# Evaporation II

Last week, we began exploring the piece Evaporation.  In particular, we looked at two aspects of the piece — randomness of both the colors and the sizes of the circles — and experimented with these features in Python.  Look at last week’s post for details!

Today, we’ll examine the third significant aspect of the piece — the color gradient.  The piece is a pure sky blue at the top, but becomes more random toward the bottom.  How do we accomplish this?

Essentially, we need to find a way to introduce “0” randomness to each color at the top, and more randomness as we move toward the bottom.  To understand the concept, though, we’ll be introducing 0 randomness at the bottom, and more as we move up.  You’ll see why in a moment.

Let’s first look at a linear gradient.  Imagine that we’re working with a $1\times1$ square — we can always scale later.  Here’s what it looks like:

The “linear” part means we’re looking at randomness as a function of $y^1=y.$  So when $y=0,$ we subtract $y=0$ randomness to each color.  But when $y=1/2,$ we subtract a random number between $0$ and $y=1/2$ from each of the RGB values.  Finally, at the very top, we’re subtracting a random number between $0$ and $1$ from each RGB value.  Recall that if an RGB value would ever fall below $0$ as a result of subtraction, we’d simply treat the value as $0.$

Why do we subtract as we go up?  Recall that black has RGB values $(0,0,0),$ so subtracting the randomly generated number pushes the sky blue toward black.  If we added instead, this would push the sky blue toward white.  In fact, you can push the sky blue toward any color you want, but that’s a little too involved for today’s post.

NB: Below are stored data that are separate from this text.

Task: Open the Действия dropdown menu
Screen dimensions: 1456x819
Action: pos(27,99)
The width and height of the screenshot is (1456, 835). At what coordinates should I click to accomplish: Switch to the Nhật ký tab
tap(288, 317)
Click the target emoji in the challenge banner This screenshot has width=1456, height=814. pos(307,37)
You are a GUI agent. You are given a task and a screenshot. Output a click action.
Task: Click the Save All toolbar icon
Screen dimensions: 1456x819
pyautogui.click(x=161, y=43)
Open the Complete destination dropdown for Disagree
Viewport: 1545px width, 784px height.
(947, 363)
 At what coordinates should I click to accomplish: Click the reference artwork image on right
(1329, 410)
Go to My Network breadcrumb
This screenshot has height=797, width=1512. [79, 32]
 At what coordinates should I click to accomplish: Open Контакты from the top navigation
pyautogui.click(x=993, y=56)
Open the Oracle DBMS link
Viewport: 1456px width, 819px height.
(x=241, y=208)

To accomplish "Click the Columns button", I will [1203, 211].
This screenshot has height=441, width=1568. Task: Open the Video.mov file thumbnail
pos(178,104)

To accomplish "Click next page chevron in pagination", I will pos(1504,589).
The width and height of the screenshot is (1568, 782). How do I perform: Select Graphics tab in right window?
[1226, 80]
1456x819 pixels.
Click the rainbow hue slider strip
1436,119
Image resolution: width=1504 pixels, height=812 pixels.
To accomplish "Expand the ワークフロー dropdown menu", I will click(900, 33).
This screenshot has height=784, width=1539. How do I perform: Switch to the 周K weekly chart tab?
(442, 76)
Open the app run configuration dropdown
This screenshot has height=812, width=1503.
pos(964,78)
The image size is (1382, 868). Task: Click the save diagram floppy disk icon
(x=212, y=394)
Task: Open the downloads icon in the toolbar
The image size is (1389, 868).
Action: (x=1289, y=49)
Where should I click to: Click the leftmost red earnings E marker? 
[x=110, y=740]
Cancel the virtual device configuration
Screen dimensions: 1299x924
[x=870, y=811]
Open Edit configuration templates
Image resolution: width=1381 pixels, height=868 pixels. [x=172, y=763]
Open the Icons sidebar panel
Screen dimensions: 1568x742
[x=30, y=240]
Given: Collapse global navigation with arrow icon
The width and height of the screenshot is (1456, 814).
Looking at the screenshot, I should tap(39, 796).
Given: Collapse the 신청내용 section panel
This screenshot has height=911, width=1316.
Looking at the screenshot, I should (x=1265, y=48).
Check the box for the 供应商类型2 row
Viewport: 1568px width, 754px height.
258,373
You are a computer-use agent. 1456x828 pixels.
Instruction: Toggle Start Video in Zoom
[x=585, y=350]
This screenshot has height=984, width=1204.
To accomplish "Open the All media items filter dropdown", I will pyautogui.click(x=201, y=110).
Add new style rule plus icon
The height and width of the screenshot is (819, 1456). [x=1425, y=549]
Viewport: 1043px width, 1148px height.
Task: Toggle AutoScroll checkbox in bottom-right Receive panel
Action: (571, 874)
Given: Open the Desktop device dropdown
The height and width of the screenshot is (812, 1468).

The piece Evaporation was actually produced with a quadratic gradient.  Let’s look at a picture first:

That the gradient is quadratic means that the randomness introduced is proportional to $y^2$ for each value of $y.$  In other words, at a level of $y=1/2$ on our square, we subtract a random number between $0$ and

$(1/2)^2=1/4.$

You can visually see this as follows.  Look at the gradient of color change from $0$ to $1/2$ for the quadratic gradient.  This is approximately the same color change you see in the linear gradient between $0$ and $1/4.$  Why does this happen?  Because when you square numbers less than $1,$ they get smaller.  So smaller numbers will introduce less randomness in a quadratic gradient than they will in a linear gradient.

We can go the other way, we well.  If we use a quadratic gradient (exponent of $2>1$), the color changes more gradually at the bottom.  But if we use an exponent less than $1$ (such as in taking a root, like a square root or cube root), we get the opposite effect:  color changes more rapidly at the bottom.  This is because taking a root of a number less than $1$ increases the number.  It’s easiest to see this with an example:

In this case, the exponent used is $0.4,$ so that for a particular $y$ value, a random number between $0$ and $y^{0.4}$ is subtracted from each RGB value.  Note how quickly the color changes from the sky blue at the bottom toward very dark colors at the top.

Of course this is just one way to vary colors.  But I find it a very interesting application of power and root functions usually learned in precalculus — using computer graphics, we can directly translate an algebraic, functional relationship geometrically into a visual gradient of color.  Another example of why it is a good idea to enlarge your mathematical toolbox — you just never know when something will come in handy!  If I didn’t really understand how power and root functions worked, I wouldn’t have been able to create this visual effect so easily.

Now it’s your turn!  You can visit the Evaporation worksheet to try creating images on your own.  If you’ve been trying out the Python worksheets all along, the code should start to look familiar.  But a few comments are in order.

First, we just looked at a $1\times 1$ square.  It’s actually easier to think in terms of integer variables “width” and “height” (after all, there is no reason our image needs to be square).  In this case, we use “j” as the height parameter, since it is more usual to use variables like “i” and “j” for integers.  So “j/height” would correspond to $y.$  This would produce a color gradient of light to dark form bottom to top.

To make the gradient go from top to bottom, we use “(height-j)/height” instead (see the Python code).  This makes values near the top of the image correspond to $0,$ and values near the bottom of the image correspond to $1.$  I’ll leave it to you to explore all the other details of the Python code.

Please feel free to comment with images you create using the Sage worksheet!

As mentioned in the previous post as well, each parameter you change — each number which appears anywhere in your code — affects the final image.  Some choices seem to give more appealing results than others.  This is where are meets technology.

As a final word — the work on creating fractals is still ongoing.  I’ve learned to make movies now using Processing:

You’ll notice how three copies of one fractal image morph into one of another.  You can find more examples on Twitter: @cre8math.  Once I feel I’ve had enough experience using Processing, I’ll post about how you can use it yourself.  The great thing about Processing is that you can use Python, so all your hard work learning Python will yield even further dividends!